What you are asked to do: Lines from the one containing "The width and" through the last line of the data are to be returned exactly, both ends included, minus any pictures.

Record extracts:
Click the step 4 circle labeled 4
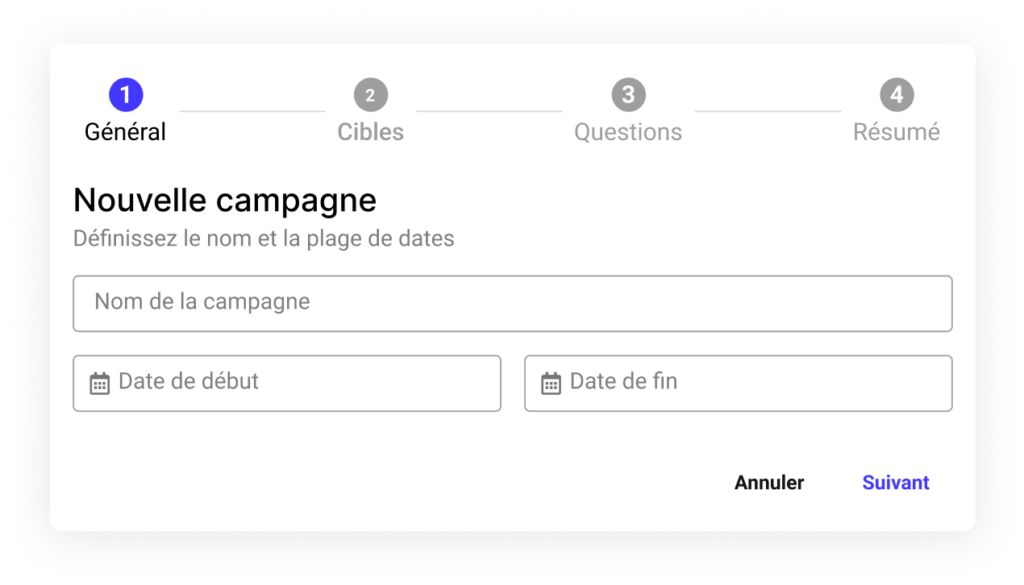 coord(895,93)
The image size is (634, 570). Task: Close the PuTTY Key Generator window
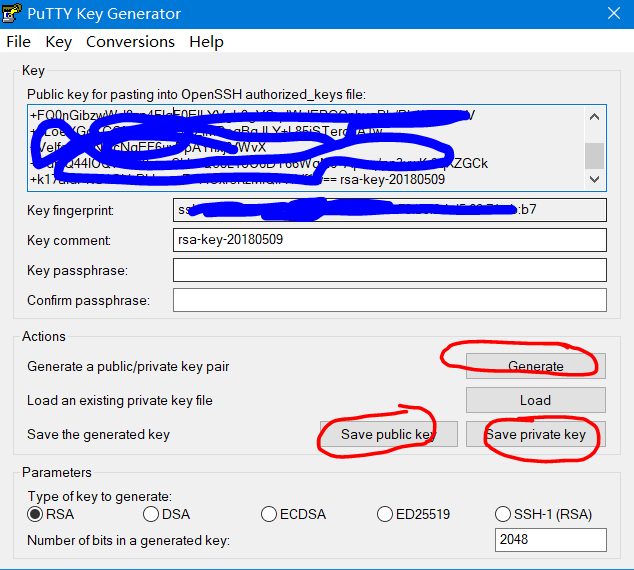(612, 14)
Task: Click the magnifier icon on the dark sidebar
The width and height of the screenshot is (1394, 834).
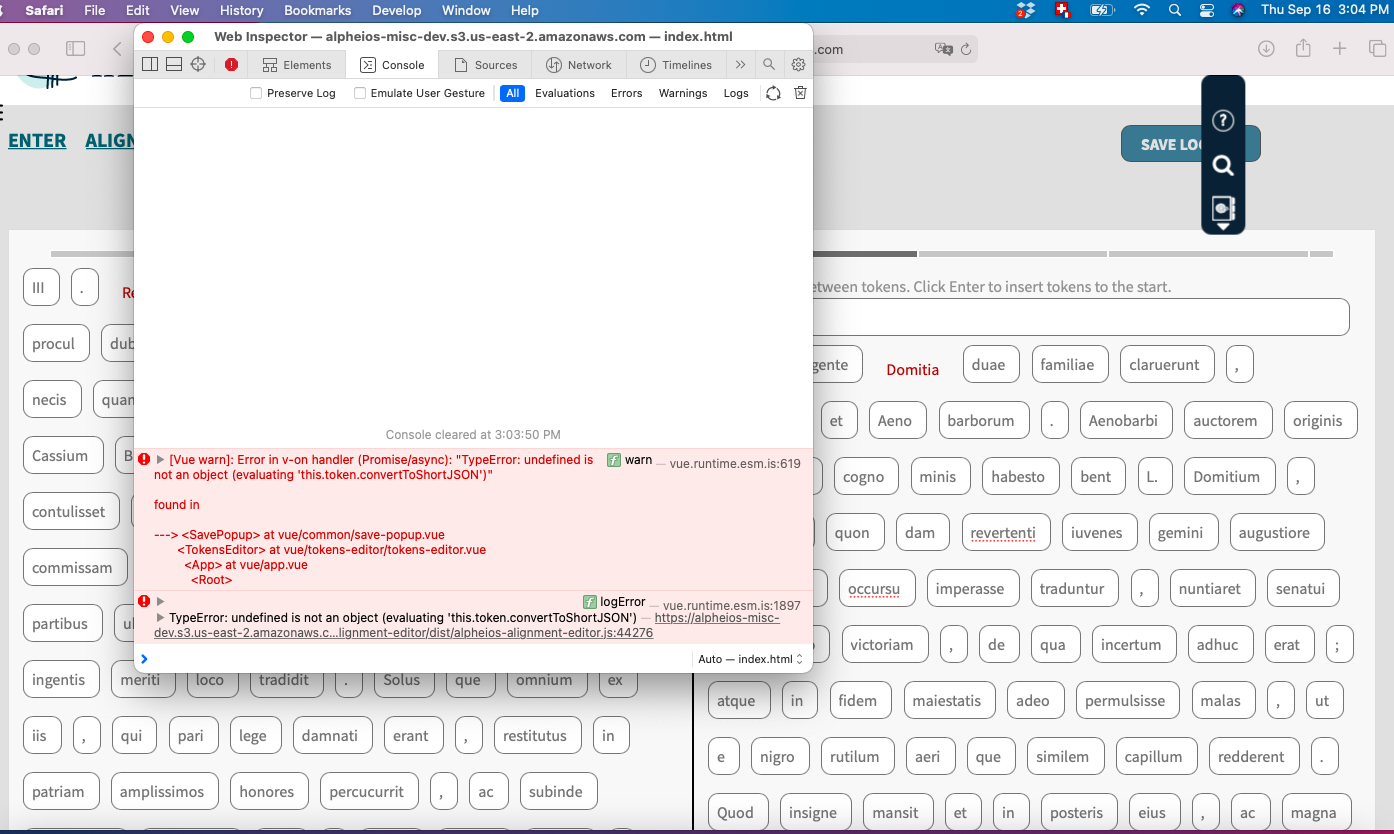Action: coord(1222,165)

Exercise output:
The width and height of the screenshot is (1394, 834).
Action: coord(1222,165)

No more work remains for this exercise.